Using Integrated Administrative Data to Identify Youth Who Are at Risk of Poor Outcomes as Adults

4.2 Predicting risk and defining populations with high risk

The regression modelling allowed us to construct an equation for each individual that could be used to allocate them a risk score for each outcome of interest based on their age and gender as well as a wide range of other characteristics. Individual data is anonymised, and as such, it is difficult to use an individual risk score to target services. For this reason, the main purpose of this study is to identify target populations with high risk of poor outcomes across our outcome domains based on a small set of identifiable characteristics. The first stage in getting to these target populations was to construct a measure or measures of broader risk. We constructed two measures that were used in the remaining analysis:

  • Risk across multiple poor outcomes – at each year of age, the population was ordered according to their estimated risk score for each outcome and assigned a rank. These ranks were then averaged, and the population was ordered according to this average rank. Following a fairly arbitrary delineation, the 5% of the population with the highest average ranks were defined as being at extreme risk, while the 10% with the next highest average ranks were defined as being at high risk.[18]
  • Extreme risk of at least one poor outcome – the ranks constructed in the previous process were used to identify the 5% of the population at greatest risk of a poor outcome on each outcome measure, ie, at extreme risk of that outcome.
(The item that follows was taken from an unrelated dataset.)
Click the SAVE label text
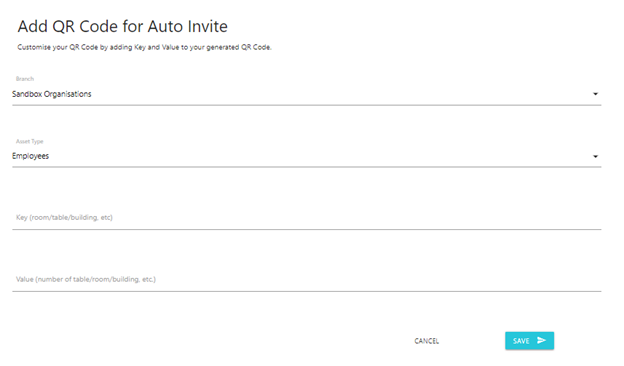The height and width of the screenshot is (366, 624). point(521,341)
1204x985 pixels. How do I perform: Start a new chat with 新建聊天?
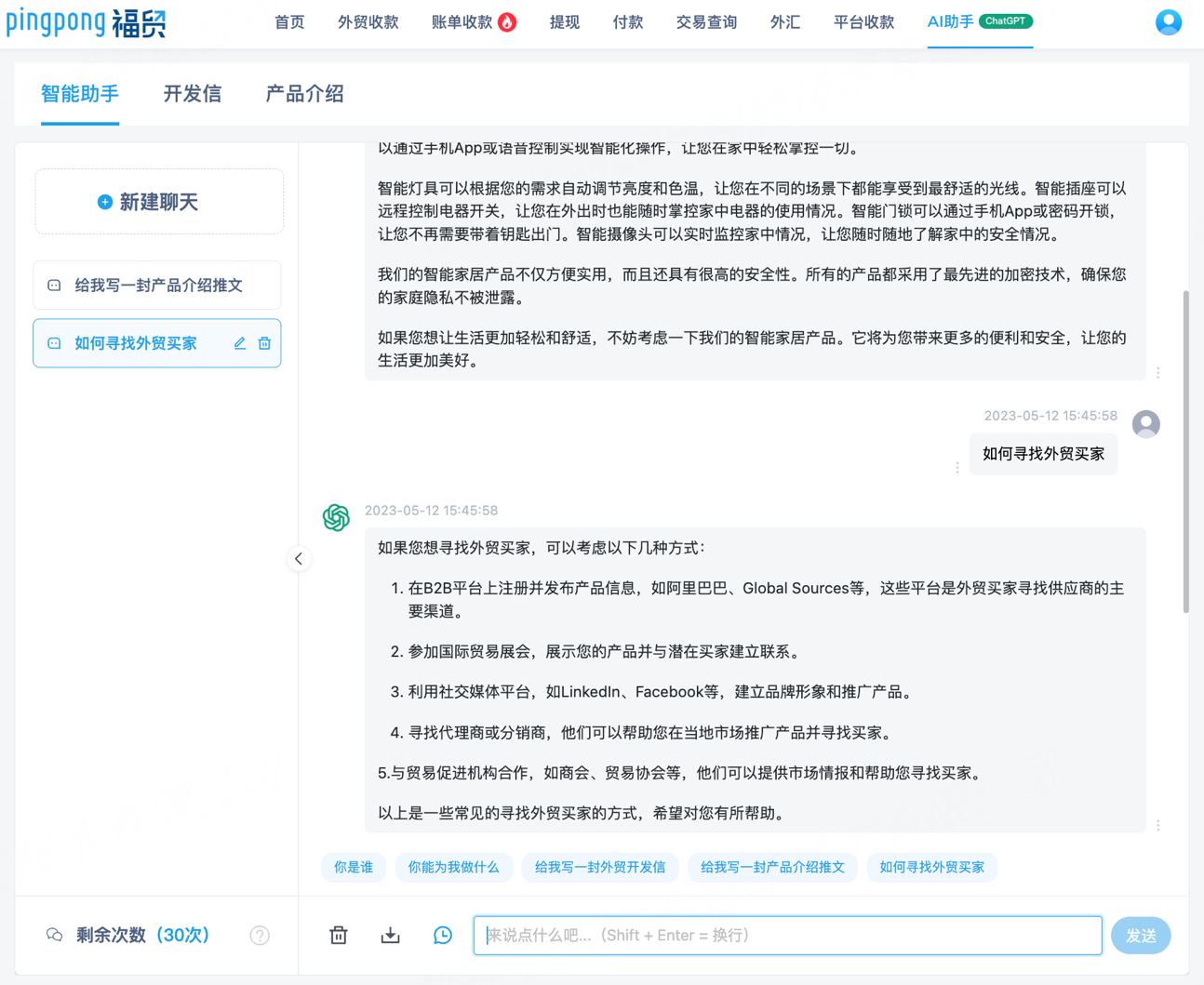pos(158,202)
A person was considered to be at risk where they were at extreme risk for at least one of the four outcomes.

The process of calculating risk scores and ranks and identifying general risk measures was repeated for both the 1990/91 birth cohort population and the December 2013 population. The focus of the descriptive analysis in the remainder of the report uses the December 2013 population as its basis, although outcomes measures and costs are inferred from the equivalent 1990/91 population either according to level of risk or target populations, as defined in the next section.


  • [18]Note that the high-risk population generally refers to the population meeting at least the definition of high risk, and includes those identified as being at extreme risk.